Inflammation Leads to Damage

  • Chronic inflammation can lead to the formation of new bone (osteoproliferation) as well as bone erosion, resulting in long-term structural changes and disability. The interplay between inflammation and bone formation is not yet fully understood 6 9 10.

Treatment of Axial Spondyloarthritis

The goal of axSpA treatment is to reduce symptoms, control inflammation, prevent structural damage, and improve quality of life. Modern therapy is multifaceted, combining lifestyle, medication, and sometimes surgical options.

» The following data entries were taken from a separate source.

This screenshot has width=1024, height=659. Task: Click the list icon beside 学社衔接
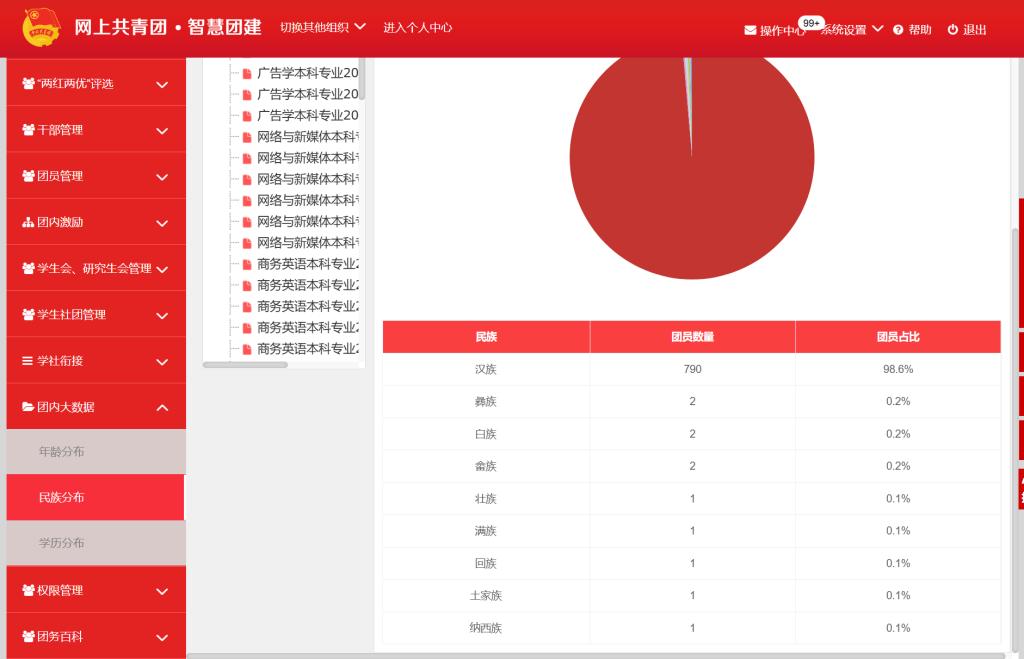(x=28, y=361)
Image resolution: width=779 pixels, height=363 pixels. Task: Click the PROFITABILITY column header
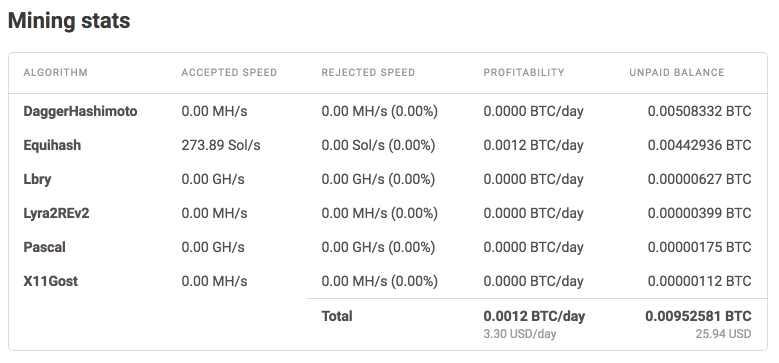click(x=524, y=73)
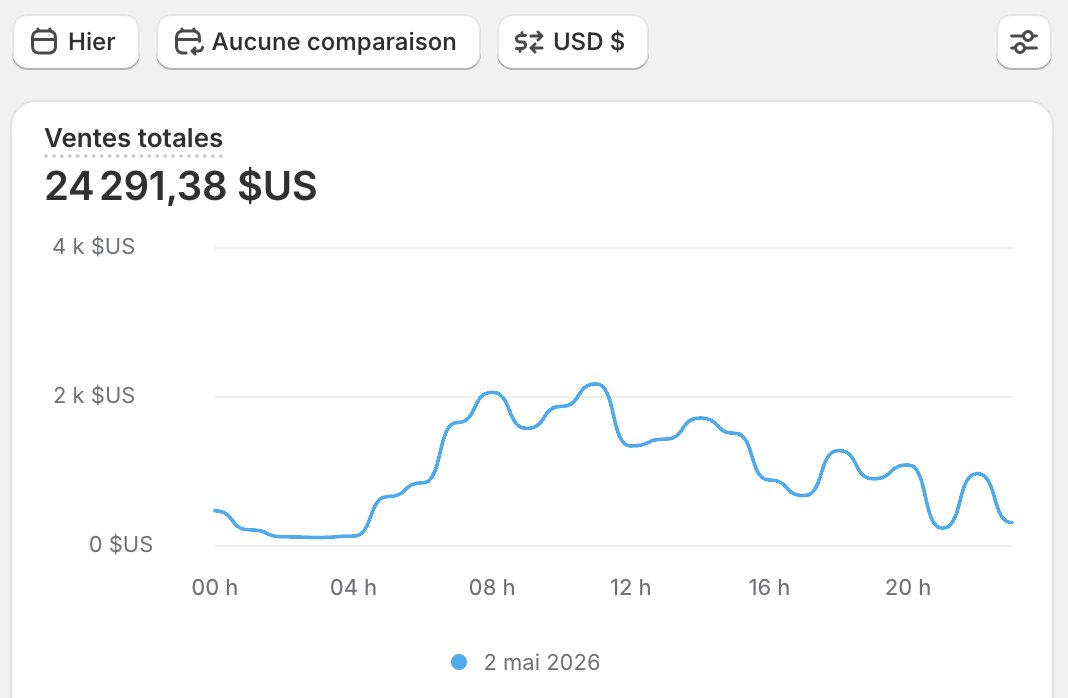Click the 16 h axis label
1068x698 pixels.
click(768, 587)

Treatment Type Use/Indication Notes/Examples Source(s)
Non-pharmacological First-line for all patients Exercise, education, physiotherapy 2 13 15
NSAIDs First-line drug therapy Ibuprofen, naproxen 2 6 9 13 15
Biologics For high disease activity despite NSAIDs TNF inhibitors, IL-17 inhibitors 2 6 9 12 13
JAK inhibitors When other biologics fail or are not tolerated Upadacitinib 2 16
Other Surgery, analgesics (limited), DMARDs (rarely) For severe or refractory cases 13 15

Table 4: Treatment Modalities in Axial Spondyloarthritis

Non-pharmacological Management

Exercise and Physical Therapy

  • Regular exercise is essential to maintain mobility, reduce stiffness, and improve function. Physiotherapy and patient education are cornerstones of management, often with measurable benefits on symptoms and quality of life 2 13 15.

Pharmacological Therapies

NSAIDs (Non-Steroidal Anti-Inflammatory Drugs)

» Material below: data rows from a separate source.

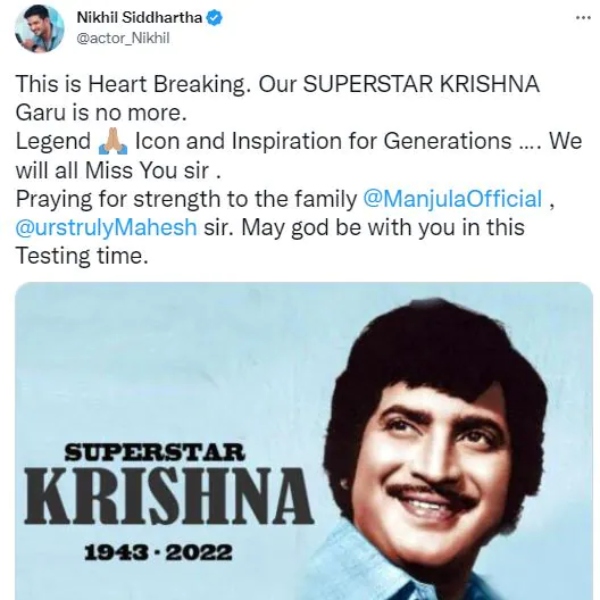Click the "Testing time." closing line
Viewport: 600px width, 600px height.
point(82,256)
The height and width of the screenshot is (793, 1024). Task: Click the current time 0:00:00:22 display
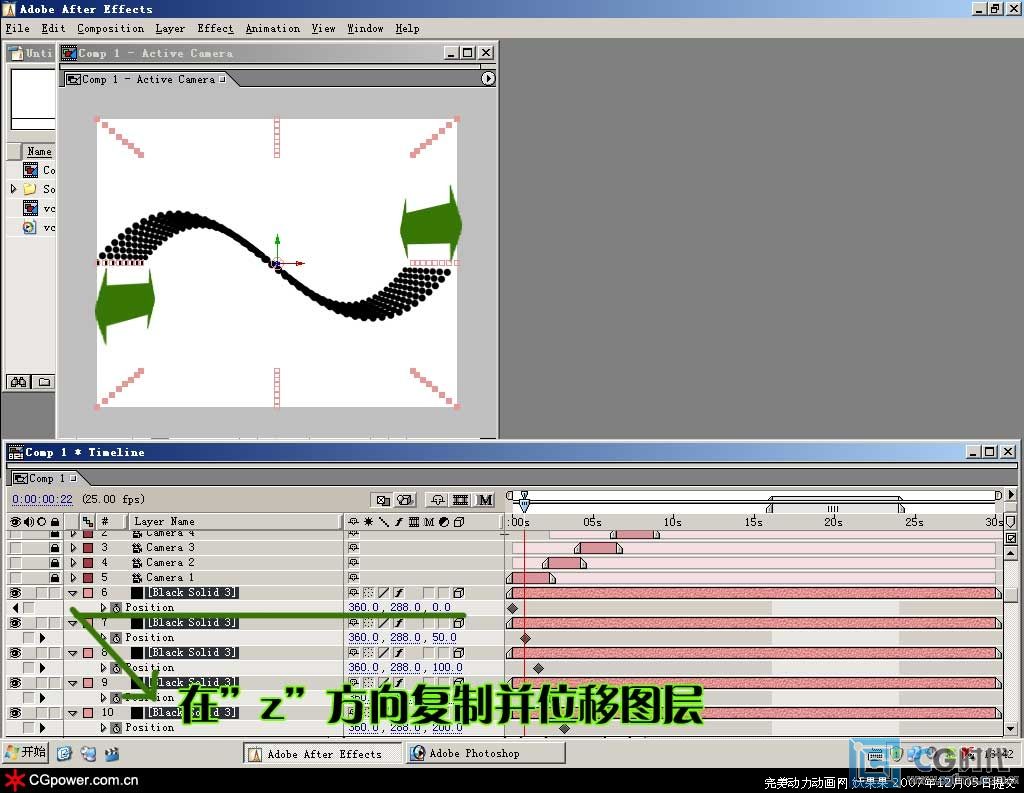point(42,500)
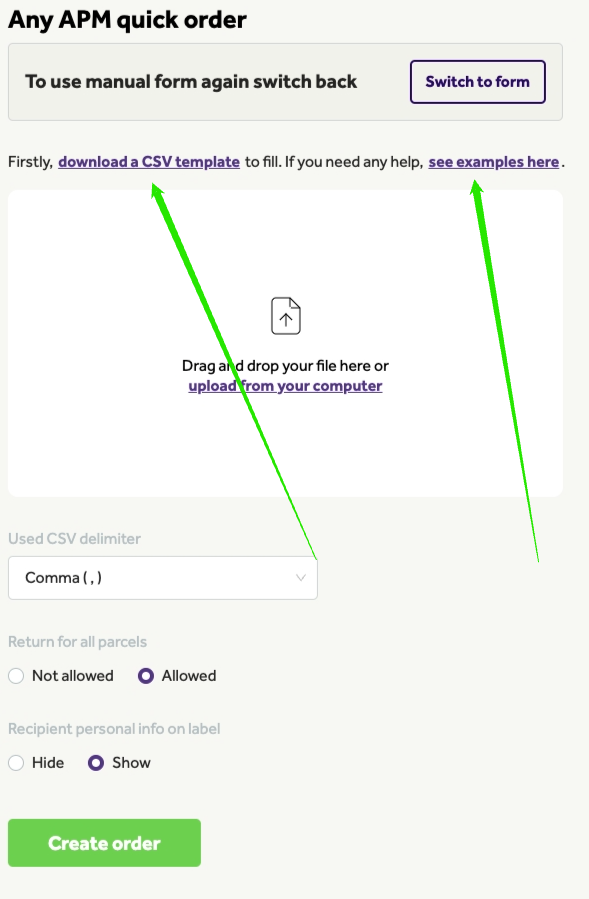This screenshot has height=899, width=589.
Task: Click the Show label text
Action: pos(131,763)
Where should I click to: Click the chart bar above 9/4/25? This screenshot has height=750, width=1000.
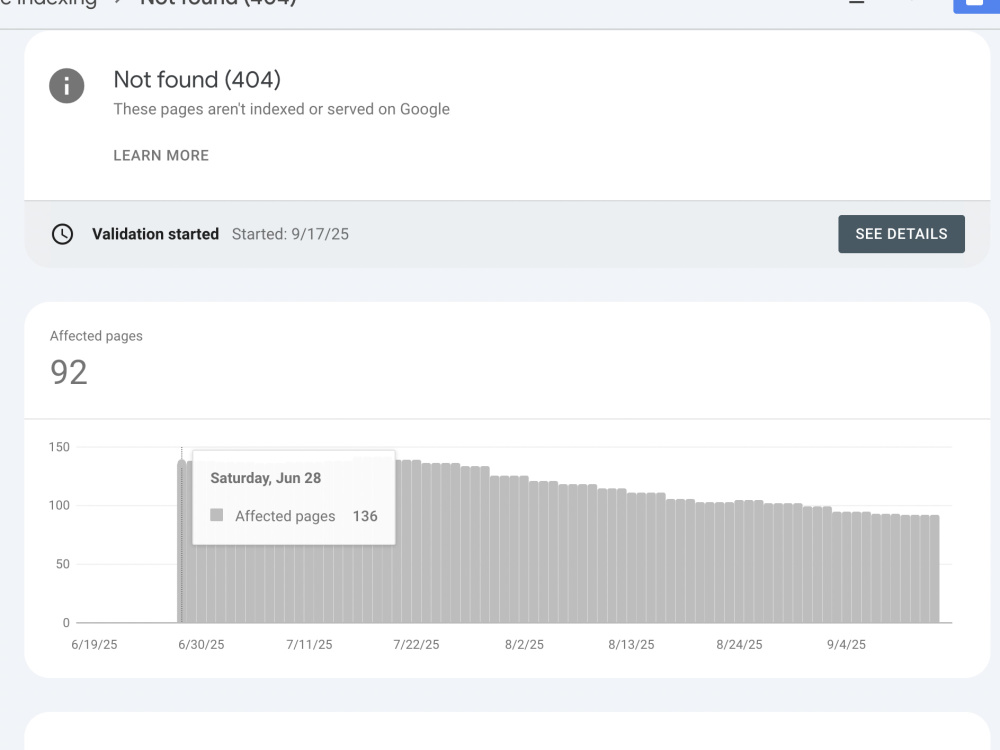tap(846, 567)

  • NSAIDs are the first-line drug treatment. They reduce pain and stiffness and may slow disease progression in some patients. Continuous rather than on-demand use may be preferred in patients with active inflammation, although risks must be considered 2 6 9 13 15.

Biologic Therapies

  • If NSAIDs are insufficient, biologic disease-modifying antirheumatic drugs (bDMARDs) are recommended:
    • TNF inhibitors (e.g., etanercept, adalimumab) and IL-17 inhibitors (e.g., secukinumab) are both highly effective 2 6 9 12 13.
    • These agents target the key cytokines driving inflammation, leading to symptom control and improved function.
    • IL-17 inhibitors are especially useful for patients with contraindications to TNF inhibitors or specific extra-articular features 12.

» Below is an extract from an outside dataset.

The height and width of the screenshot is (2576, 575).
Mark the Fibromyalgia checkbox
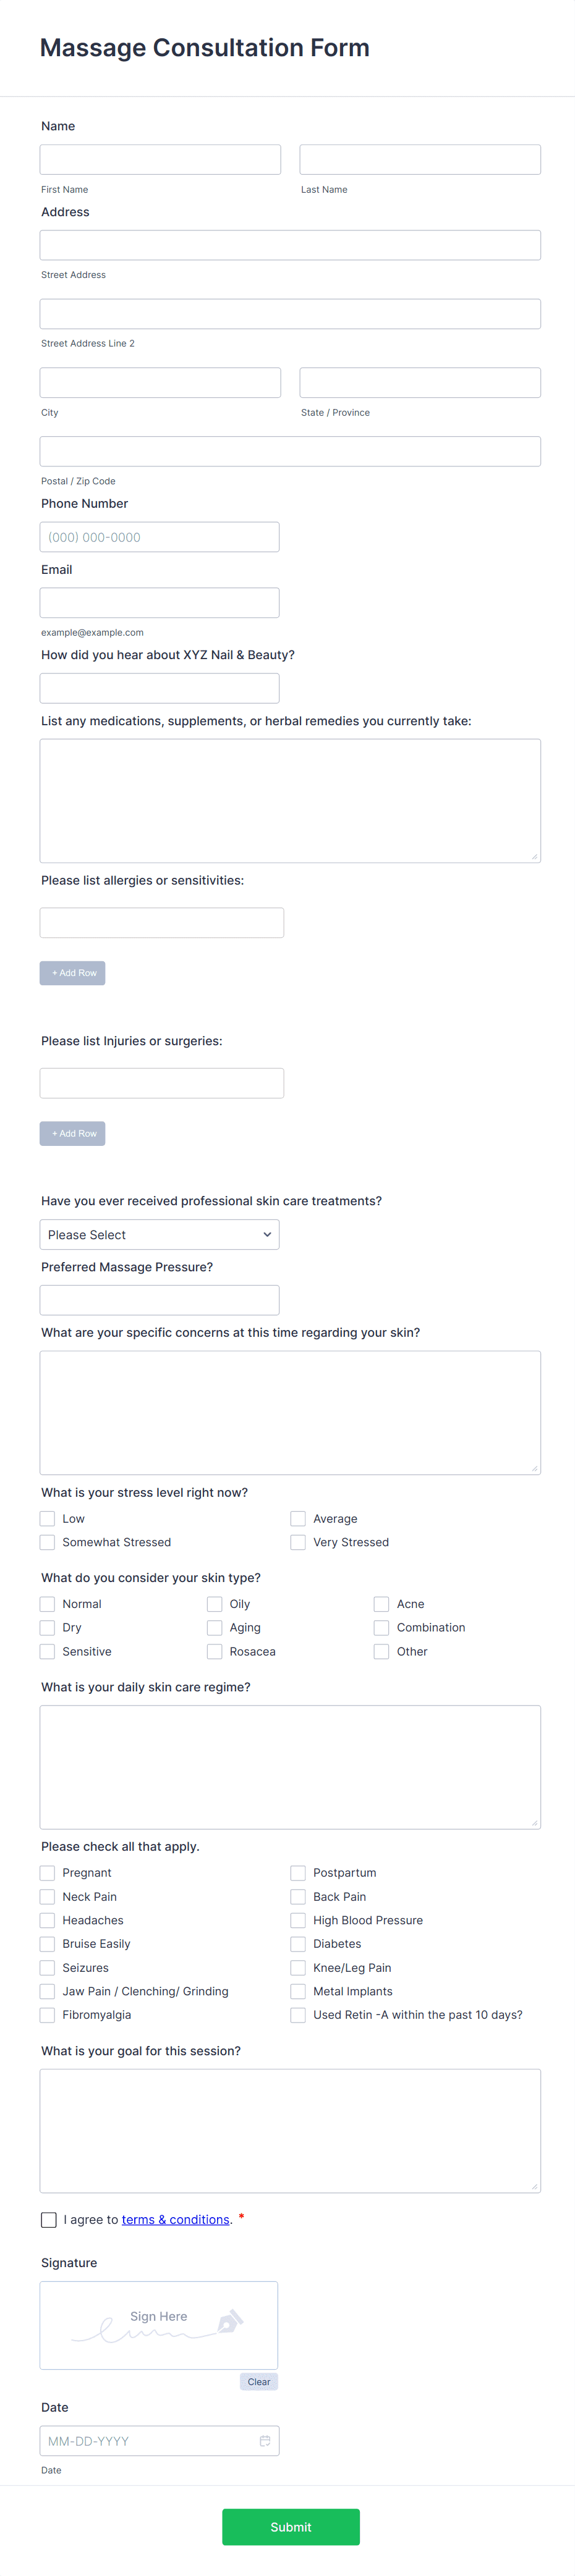[x=47, y=2015]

Janus Kinase (JAK) Inhibitors

  • Newer oral agents, such as upadacitinib, show promise for patients with non-radiographic axSpA, especially when standard biologics fail or are not tolerated. They work by blocking intracellular signaling involved in inflammation 2 16.

Other Treatment Strategies

Analgesics and DMARDs

  • Conventional synthetic DMARDs (e.g., methotrexate) and systemic glucocorticoids have limited roles in axSpA, especially for axial symptoms 13 15.
  • Analgesics may be used for pain management but do not address underlying inflammation 13.

Surgical Interventions

  • In rare, severe cases (e.g., spinal fractures, advanced deformity), surgery may be considered 13.

Monitoring and Treatment Targets

  • Regular monitoring of disease activity (using ASDAS, BASDAI) and shared decision-making between patient and clinician are essential.
  • The treatment target is remission or low disease activity to prevent progression and optimize quality of life 13 14.

Conclusion

Axial spondyloarthritis is a complex and variable disease, but advances in research and treatment have greatly improved patient outcomes. Early recognition and a personalized, multi-pronged approach are essential for optimal management.

Key Points Covered:

  • Symptoms: Chronic inflammatory back pain, stiffness, fatigue, and extra-articular features such as skin and eye involvement are common and impact quality of life 1 2 3 4 5.
  • Types: AxSpA includes non-radiographic and radiographic forms (ankylosing spondylitis), representing a continuous spectrum 2 6 8 9 12.
  • Causes: Genetics (especially HLA-B27), immune pathways (TNF-α, IL-17), and unclear environmental factors underlie axSpA 6 9 11 12.
  • Treatment: A combination of non-pharmacological measures, NSAIDs, biologic agents (TNF and IL-17 inhibitors), and new therapies like JAK inhibitors offers effective management for most patients 2 6 9 12 13 15 16.

By staying informed and proactive, individuals with axial spondyloarthritis can achieve better symptom control and improved quality of life.